[Data items]
______
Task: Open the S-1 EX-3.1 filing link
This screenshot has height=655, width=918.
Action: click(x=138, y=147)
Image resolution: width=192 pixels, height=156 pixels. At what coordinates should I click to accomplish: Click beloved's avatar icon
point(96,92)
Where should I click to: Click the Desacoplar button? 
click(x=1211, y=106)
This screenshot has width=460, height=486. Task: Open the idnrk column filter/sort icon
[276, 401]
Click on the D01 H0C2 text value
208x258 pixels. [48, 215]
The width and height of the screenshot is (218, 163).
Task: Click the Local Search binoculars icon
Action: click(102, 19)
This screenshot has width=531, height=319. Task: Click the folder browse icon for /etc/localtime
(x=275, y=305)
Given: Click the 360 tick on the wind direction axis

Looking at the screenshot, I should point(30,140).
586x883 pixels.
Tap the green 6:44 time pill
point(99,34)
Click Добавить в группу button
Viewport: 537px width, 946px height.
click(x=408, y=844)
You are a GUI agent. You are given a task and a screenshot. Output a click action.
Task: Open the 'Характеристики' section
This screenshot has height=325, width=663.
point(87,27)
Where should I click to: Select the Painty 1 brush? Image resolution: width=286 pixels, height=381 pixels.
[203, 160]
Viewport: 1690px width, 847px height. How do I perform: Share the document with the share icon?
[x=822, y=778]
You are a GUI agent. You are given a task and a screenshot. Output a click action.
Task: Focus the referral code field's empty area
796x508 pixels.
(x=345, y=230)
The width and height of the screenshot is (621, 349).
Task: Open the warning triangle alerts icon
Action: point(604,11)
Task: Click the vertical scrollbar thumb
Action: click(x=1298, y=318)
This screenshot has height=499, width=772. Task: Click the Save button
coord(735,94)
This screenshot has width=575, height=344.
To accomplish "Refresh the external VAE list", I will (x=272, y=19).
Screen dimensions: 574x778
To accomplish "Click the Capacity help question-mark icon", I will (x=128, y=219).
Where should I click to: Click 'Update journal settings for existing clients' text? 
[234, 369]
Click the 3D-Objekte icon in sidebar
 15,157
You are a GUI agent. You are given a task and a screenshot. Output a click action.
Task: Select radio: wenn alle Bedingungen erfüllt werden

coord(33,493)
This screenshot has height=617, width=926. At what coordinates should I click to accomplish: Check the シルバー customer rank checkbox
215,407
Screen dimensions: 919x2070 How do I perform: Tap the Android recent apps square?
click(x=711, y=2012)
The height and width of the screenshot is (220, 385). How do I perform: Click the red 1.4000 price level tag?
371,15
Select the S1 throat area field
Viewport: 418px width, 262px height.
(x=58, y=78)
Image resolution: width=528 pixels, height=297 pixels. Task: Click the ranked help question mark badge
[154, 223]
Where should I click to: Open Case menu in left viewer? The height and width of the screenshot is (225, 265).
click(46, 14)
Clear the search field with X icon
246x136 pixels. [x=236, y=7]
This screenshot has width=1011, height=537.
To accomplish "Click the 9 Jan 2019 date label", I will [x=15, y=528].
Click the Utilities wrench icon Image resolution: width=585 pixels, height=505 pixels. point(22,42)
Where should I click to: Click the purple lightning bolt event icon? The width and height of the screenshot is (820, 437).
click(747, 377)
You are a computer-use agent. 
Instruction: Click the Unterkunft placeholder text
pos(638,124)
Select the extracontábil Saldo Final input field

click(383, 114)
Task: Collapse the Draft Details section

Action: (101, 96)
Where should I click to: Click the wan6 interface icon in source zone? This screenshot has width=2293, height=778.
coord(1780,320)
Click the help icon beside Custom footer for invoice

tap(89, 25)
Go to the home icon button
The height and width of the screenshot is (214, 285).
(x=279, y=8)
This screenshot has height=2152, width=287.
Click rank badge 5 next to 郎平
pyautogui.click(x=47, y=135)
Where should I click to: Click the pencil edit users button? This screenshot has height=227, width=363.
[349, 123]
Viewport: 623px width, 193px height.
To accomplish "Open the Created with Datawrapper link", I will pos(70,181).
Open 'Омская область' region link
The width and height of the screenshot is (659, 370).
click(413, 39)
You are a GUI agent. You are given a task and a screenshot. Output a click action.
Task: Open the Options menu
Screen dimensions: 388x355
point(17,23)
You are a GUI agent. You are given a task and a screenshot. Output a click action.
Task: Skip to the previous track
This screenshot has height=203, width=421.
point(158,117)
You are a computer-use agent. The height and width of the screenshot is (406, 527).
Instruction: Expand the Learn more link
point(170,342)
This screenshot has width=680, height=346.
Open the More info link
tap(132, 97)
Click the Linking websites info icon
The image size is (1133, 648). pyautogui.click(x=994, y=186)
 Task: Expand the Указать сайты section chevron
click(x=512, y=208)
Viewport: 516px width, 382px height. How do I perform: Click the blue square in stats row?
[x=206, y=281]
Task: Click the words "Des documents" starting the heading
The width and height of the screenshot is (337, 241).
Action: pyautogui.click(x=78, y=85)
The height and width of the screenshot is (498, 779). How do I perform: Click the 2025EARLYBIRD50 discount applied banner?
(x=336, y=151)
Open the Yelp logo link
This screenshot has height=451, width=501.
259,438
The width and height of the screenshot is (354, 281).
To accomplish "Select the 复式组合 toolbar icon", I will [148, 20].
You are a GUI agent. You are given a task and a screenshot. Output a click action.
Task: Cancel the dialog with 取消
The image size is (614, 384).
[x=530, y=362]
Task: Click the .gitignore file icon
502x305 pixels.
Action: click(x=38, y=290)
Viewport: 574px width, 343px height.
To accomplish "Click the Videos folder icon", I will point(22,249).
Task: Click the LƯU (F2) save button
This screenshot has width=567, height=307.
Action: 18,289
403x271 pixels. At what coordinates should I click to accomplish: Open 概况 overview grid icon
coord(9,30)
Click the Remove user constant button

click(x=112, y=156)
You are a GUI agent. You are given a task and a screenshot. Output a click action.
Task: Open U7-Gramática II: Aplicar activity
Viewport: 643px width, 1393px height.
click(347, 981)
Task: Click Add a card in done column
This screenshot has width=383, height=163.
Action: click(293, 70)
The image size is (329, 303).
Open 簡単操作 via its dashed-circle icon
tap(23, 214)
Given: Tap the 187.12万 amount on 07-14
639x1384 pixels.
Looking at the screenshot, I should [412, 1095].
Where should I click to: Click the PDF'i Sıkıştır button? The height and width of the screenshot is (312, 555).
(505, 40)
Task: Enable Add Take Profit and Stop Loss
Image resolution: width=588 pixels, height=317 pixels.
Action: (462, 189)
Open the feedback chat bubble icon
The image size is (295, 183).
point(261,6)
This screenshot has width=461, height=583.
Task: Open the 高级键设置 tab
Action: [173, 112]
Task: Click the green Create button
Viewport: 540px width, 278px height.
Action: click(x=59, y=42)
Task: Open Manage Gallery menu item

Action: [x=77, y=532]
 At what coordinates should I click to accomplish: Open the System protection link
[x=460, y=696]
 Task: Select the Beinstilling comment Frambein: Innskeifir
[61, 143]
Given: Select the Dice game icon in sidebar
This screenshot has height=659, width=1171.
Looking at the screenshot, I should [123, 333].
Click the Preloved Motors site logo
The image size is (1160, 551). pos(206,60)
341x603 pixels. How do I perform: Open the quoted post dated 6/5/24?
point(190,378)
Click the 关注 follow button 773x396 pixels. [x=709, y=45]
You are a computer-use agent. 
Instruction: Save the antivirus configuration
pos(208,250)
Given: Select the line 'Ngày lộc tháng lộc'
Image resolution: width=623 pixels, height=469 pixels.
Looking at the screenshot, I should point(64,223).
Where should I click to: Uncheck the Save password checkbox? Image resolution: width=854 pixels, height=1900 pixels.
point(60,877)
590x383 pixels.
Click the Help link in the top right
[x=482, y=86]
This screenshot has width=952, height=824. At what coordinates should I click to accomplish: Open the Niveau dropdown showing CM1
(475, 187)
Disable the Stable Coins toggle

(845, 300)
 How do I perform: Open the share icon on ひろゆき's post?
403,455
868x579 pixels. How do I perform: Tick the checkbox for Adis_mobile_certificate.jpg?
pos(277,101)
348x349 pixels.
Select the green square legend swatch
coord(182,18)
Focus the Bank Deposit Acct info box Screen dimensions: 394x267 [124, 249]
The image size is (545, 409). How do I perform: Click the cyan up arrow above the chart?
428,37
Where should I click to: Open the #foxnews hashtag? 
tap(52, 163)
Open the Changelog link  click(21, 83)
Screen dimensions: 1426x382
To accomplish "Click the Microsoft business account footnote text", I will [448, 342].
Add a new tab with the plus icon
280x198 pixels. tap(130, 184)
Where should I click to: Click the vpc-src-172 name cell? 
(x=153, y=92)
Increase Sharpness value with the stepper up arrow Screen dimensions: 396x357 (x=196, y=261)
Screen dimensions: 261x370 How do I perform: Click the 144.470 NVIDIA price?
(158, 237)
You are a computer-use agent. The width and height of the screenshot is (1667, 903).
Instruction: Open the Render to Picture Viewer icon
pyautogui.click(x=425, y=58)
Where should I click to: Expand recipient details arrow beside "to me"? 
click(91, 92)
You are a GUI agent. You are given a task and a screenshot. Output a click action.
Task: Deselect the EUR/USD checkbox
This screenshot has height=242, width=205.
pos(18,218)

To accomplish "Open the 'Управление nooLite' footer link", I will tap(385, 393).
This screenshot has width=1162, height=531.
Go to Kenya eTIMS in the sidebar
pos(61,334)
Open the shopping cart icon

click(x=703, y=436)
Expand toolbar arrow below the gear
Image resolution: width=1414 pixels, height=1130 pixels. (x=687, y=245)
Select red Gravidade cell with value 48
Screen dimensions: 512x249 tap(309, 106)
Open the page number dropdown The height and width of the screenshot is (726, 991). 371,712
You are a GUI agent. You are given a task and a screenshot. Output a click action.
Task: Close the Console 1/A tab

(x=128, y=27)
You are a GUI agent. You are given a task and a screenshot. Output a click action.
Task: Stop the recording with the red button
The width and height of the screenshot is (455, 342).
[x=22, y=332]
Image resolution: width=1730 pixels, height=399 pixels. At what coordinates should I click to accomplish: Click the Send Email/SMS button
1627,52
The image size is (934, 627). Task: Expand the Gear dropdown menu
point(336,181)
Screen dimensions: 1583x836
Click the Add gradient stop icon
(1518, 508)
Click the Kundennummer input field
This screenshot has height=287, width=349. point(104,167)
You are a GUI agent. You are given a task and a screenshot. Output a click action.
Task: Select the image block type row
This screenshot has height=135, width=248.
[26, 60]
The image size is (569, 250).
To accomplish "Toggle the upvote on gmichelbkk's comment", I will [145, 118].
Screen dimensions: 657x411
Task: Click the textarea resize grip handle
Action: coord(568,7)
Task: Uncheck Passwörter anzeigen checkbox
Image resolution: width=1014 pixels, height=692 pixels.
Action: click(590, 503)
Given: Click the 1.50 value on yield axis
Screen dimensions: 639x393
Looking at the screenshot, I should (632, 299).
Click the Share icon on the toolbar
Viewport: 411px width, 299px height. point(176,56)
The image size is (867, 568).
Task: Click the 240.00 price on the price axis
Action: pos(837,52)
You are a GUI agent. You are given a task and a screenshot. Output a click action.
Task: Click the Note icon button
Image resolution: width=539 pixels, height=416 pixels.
______
Among the entries above, the line containing "Click the 关注", the line containing "Screen dimensions: 1426x382", and all lines between them are to be restated word for word; nothing else belongs in the reply.

Click the 关注 follow button 773x396 pixels. [x=709, y=45]
You are a computer-use agent. 
Instruction: Save the antivirus configuration
pos(208,250)
Given: Select the line 'Ngày lộc tháng lộc'
Image resolution: width=623 pixels, height=469 pixels.
Looking at the screenshot, I should point(64,223).
Where should I click to: Uncheck the Save password checkbox? Image resolution: width=854 pixels, height=1900 pixels.
point(60,877)
590x383 pixels.
Click the Help link in the top right
[x=482, y=86]
This screenshot has width=952, height=824. At what coordinates should I click to accomplish: Open the Niveau dropdown showing CM1
(475, 187)
Disable the Stable Coins toggle

(845, 300)
 How do I perform: Open the share icon on ひろゆき's post?
403,455
868x579 pixels. How do I perform: Tick the checkbox for Adis_mobile_certificate.jpg?
pos(277,101)
348x349 pixels.
Select the green square legend swatch
coord(182,18)
Focus the Bank Deposit Acct info box Screen dimensions: 394x267 [124, 249]
The image size is (545, 409). How do I perform: Click the cyan up arrow above the chart?
428,37
Where should I click to: Open the #foxnews hashtag? 
tap(52, 163)
Open the Changelog link  click(21, 83)
Screen dimensions: 1426x382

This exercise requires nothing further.